Whether to have hip replacement surgery should be a cooperative decision made by you, your family, your primary care doctor, and your orthopaedic surgeon. The process of making this decision typically begins with a referral by your doctor to an orthopaedic surgeon for an initial evaluation. Although many patients who undergo hip replacement surgery are 60 to 80 years of age, orthopaedic surgeons evaluate patients individually. Recommendations for surgery are based on the extent of your pain, disability, and general health status-not solely on age. Your orthopaedic surgeon will review the results of your evaluation and discuss whether hip replacement surgery is the best method to relieve your pain and improve your mobility.
Sometimes it’s tough to tell, even for the doctors. When you tear your ACL, it feels a lot “looser” than your good knee. It almost feels like it could pop out of place at any minute. The stability just isn’t there. When some people tear their ACL, they hear a “pop” when it happens. It’s usually pretty loud and noticeable. If you have a torn ACL it also usually swells up immediately…the pain isn’t always severe, but swelling is a tell-tale sign.
There are several things that will affect this answer. Do you plan on playing sports or are you happy giving them up and doing things less stressful on the knees? If you can give up the sports that are rough on the knees, you might get by without surgery. Does your knee “go out” a lot? If it does and you have little control over it, surgery would probably be your best option.
Everyone recovers at a different rate. The most standard answer that you will hear from the doctor is six months. It’s possible to return sooner than six months, but the risks for re-injury are higher. It takes about 12-18 months for your new ACL to be in peak condition. At six months, it’s about 80-85%.
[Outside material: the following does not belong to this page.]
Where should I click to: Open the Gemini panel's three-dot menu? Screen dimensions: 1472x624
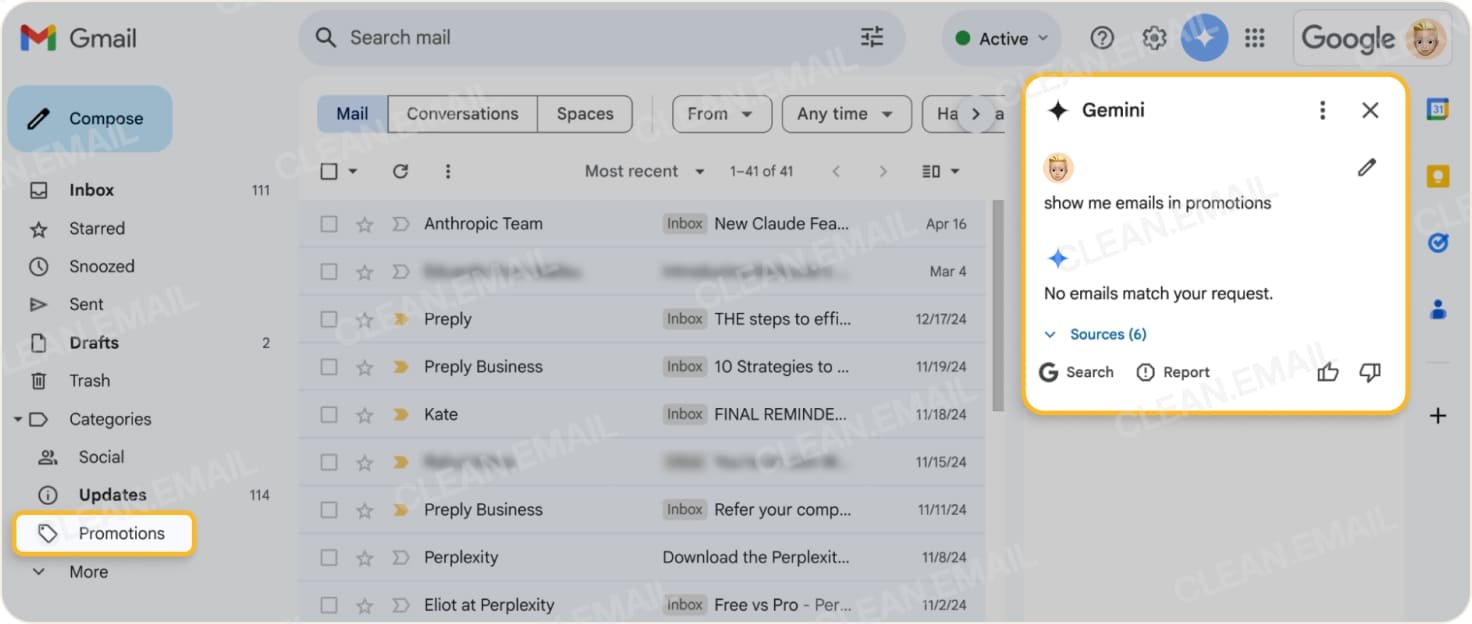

Scoliosis is a common condition that affects many children and adolescents. Simply defined, scoliosis is a sideways curve of the spine. Instead of a straight line down the middle of the back, a spine with scoliosis curves, sometimes looking like the letter “C” or “S.” There are several different types of scoliosis that affect children. By far, the most common type of scoliosis is “idiopathic,” which means the exact cause is not known.
In planning your child’s treatment, your doctor will take into account how severe your child’s curve is and where it occurs in the spine. Your child’s age is also an important factor–if your child’s spine is still growing, it will affect treatment choices. Your doctor will determine treatment options to meet your child’s specific needs. Most scoliosis surgeons agree that children who have very severe curves (50 degrees and higher) will need surgery to lessen the curve and prevent it from getting worse.